Morse brought a copy of Daguerre’s manual to a maker of scientific instruments, George Prosch, who built him a camera according to Daguerre’s diagrams, for $40. Daguerre’s process, which Morse followed closely, consisted of four steps: sensitizing a silver-coated plate with iodine vapor; inserting the plate in a camera and exposing it to light; treating the exposed plate with hot mercury vapors to bring up the latent image; and fixing the image by bathing the plate in sodium thiosulfate. There were problems: the fragile surface of the image could easily be marred or tarnished, the highly toxic chemicals could cause blindness.

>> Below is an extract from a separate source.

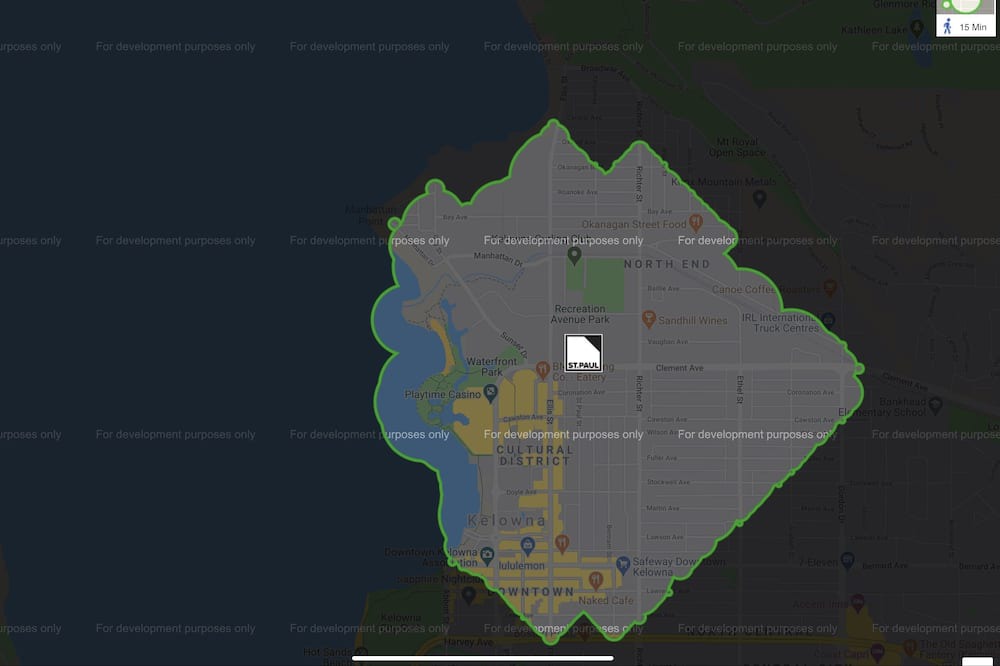Tap the Playtime Casino map pin
The height and width of the screenshot is (666, 1000).
click(490, 394)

At first Morse used playing-card-size plates of silvered copper bought at a hardware store. Thinly coated with impure silver, they proved defective, and he began ordering plates from France. He reported his progress to Daguerre. One time he mentioned that he had discovered superior material for the important preliminary polishing of the plates, which he proposed calling Daguerreolite. Another time he said he had attained only “indifferent success” in picture-making, for want he believed of a proper lens.

But once he got going Morse delighted in the “photographic paintings,” as he called them. According to one of his several accounts of the subject, he made his first successful daguerreotype in September 1839: a view of a Unitarian church taken from a staircase on the third story of the New York University building, with an exposure of about fifteen minutes. (The earliest surviving American daguerreotype, however, is of Central High School in Philadelphia, taken on October 16, 1839.) He made many other pictures as well: interiors with busts, books, rugs; views of Brooklyn, of rooftops in Manhattan, of City Hall; experiments to capture an impression of motion. Like most other early daguerreotypes, Morse’s no longer exist. With two exceptions, one including his daughter, Susan,* they have all become lost or destroyed.

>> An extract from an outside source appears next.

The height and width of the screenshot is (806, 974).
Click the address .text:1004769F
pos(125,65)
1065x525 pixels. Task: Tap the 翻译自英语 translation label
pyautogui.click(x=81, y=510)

Hoping to learn the fine points of Daguerre’s process, Morse took some lessons from a pupil and business associate of Daguerre’s named François Gouraud. Gouraud was introducing the new art to America, beginning with demonstrations, lectures, and private instruction in New York late in 1839. He also showed a collection of photographs, some made by Daguerre himself, steeply priced for sale at from $40 to $300. Attracting much attention in the press, he planned to tour the other major American cities, working his way south to Charleston and New Orleans, and from there to Havana.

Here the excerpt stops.